I've read the main readme so excuse if comments are covered already but key features and/or opportunities: - backend supporting Azure (Nexus has this under Pro though community does support S3 under community at least) - clear navigable S3 structure that could be sorted by a human if needed, like the on-disk backend of Nexus 2 used to have, not like Nexus' current organisation/obfuscation (which would be understandable but for...) - maintenance routines that actually work (Nexus' are a joke and very limited features for both cleanup and the task set leaving ever growing detritus). - having an automatically take the latest from upstreams is a big problem in the npm world; it would be a perfect fit to introduce this kind of staging concepts and window on upstream (proxied) repos - needs restful APIs and deep links to artifacts for ease of integration - we end up proxying other sources of files in a web proxy since there's no easy "pass through" via Nexus where we don't want to copy the current files into our DB or S3 but just want to pass the latest to the consumer. a direct proxy feature with URL remapping would be cool
Things I'd have to play around to understand what it does currently: - whether it has proper proxy and group support; composition is completely essential - whether that caching is sensible there (Nexus does a poor job, though it's a hard problem, when bad states get cached) - efficient (Maven) metadata generation (Nexus is abysmally slow) - whether rbac is clear over the repo structures (Nexus does ok here except everything is repo level AND the initial setup is very painful). - P2 consumption looks to be a supported format but P2 hosting I think was nerfed after Nexus v2.11 and some clients still use that - rpms added ("yum" to Nexus) but as with repo hierarchies would need to be assured they can be nested and will correctly produced merged repomd.xml and the like so they function properly
other comments: - having the security scanning in an open source tool would be amazing - it would be very hard to get clients to trust this without either a community and review process or a company (that "can be sued") behind it.

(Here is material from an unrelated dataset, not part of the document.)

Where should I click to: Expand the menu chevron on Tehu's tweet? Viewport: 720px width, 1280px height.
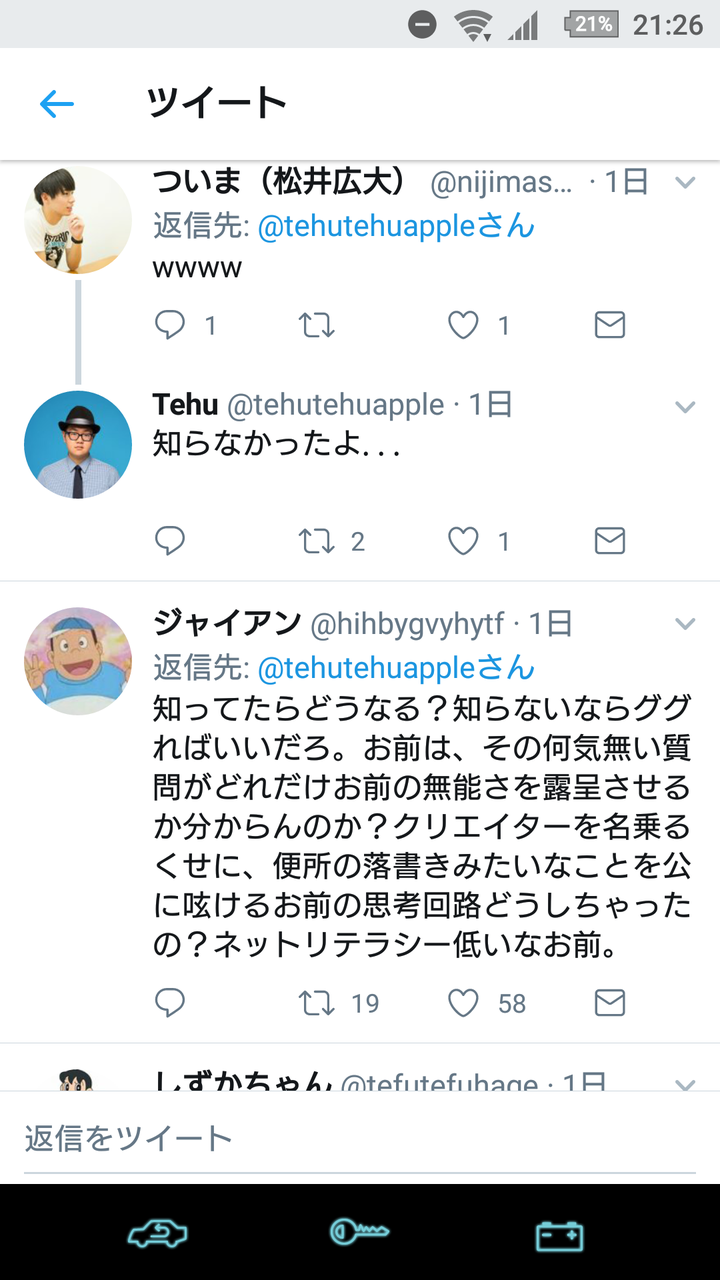[x=685, y=407]
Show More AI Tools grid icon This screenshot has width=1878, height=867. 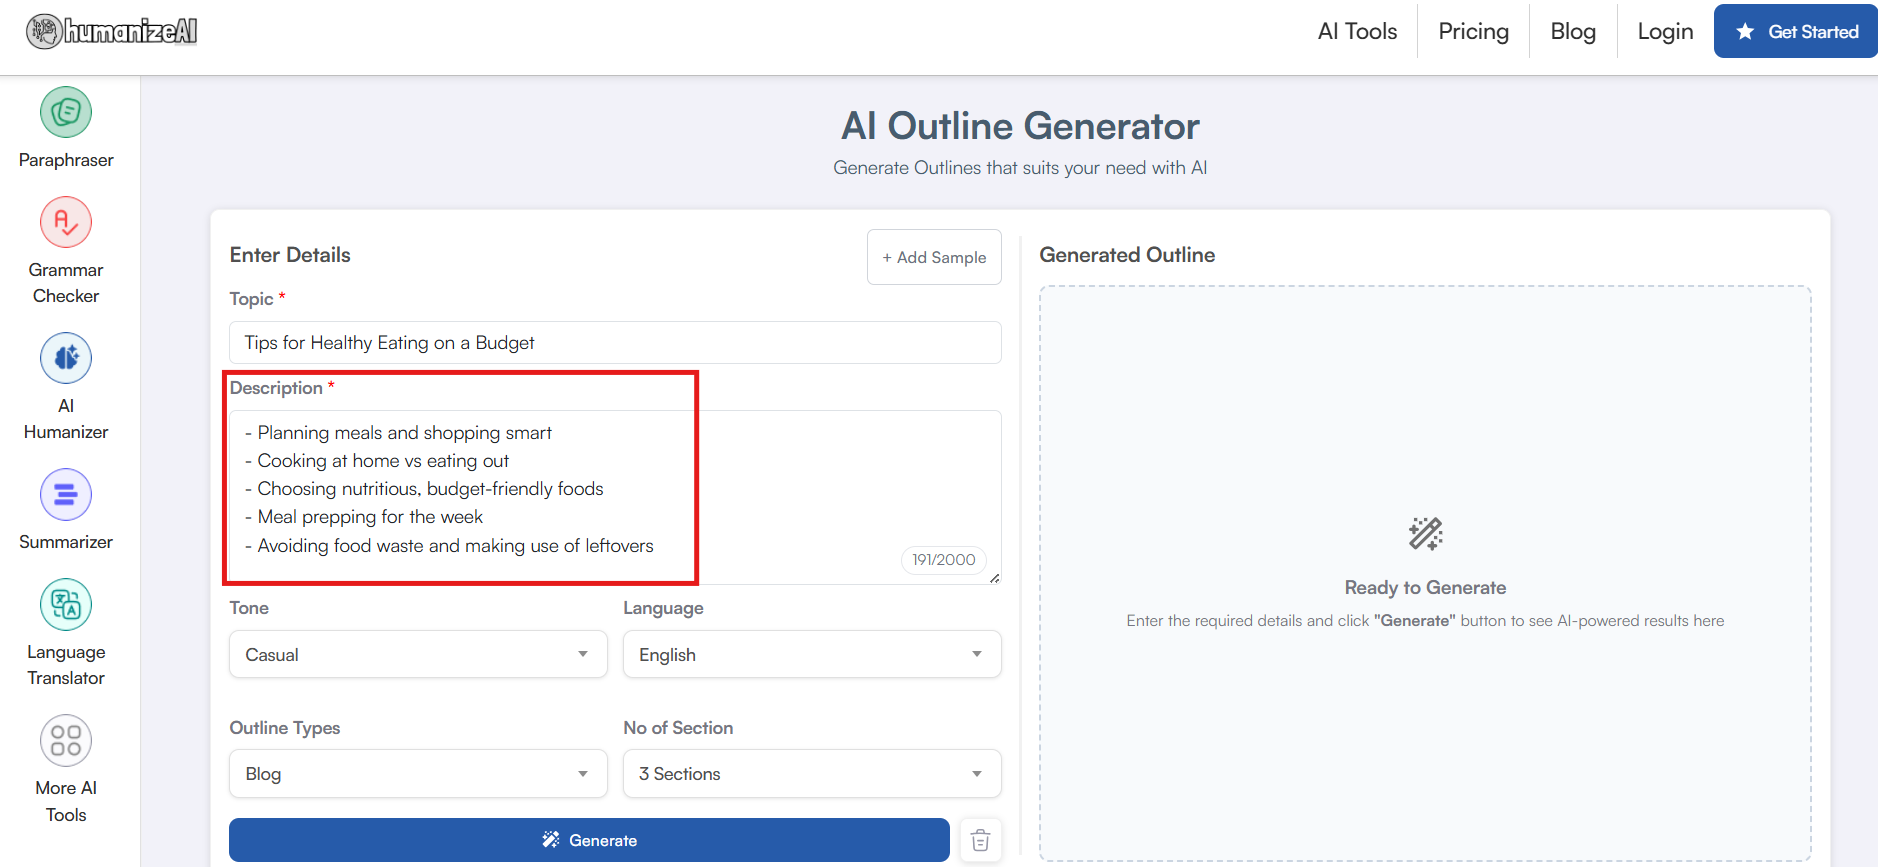coord(66,740)
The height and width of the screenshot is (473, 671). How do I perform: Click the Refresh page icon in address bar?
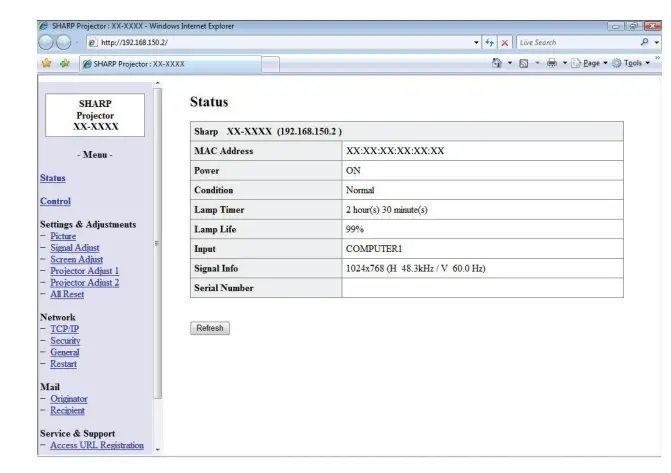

I know it's very early days but it's a bit chicken and egg as if I can't use this on clients I wouldn't use for anything. Not that I am a valuable customer by myself, but I influence clients decisions who then need that support
Their security comes from transparency and years of public audit, not obscurity. The same principle applies to software. I see the legal argument for wanting a vendor to sue, and I've thought about something like Canonical's model for Ubuntu — offering paid support around a free product. But I don't have years of production use behind this yet. We all start somewhere. So for now, this stays open and free for everyone to use, and for me and others to maintain.
I've spent quite a long time looking at artifact storage, both for work and for personal use and this project literally scratches that itch. So featureful (assuming they're not placeholders ;) ) and yes, Claude Code, but still - the proof will be in whether it works (and how clean the codebase feels - you're making it sound promising :D ).
Very excited to try this - well done :)
CLI with journal of instructions, TUI?
Basically I am using end points so automation can be done with just curl requests. But as a linux nerd I do enjoy my share of CLI/TUI's.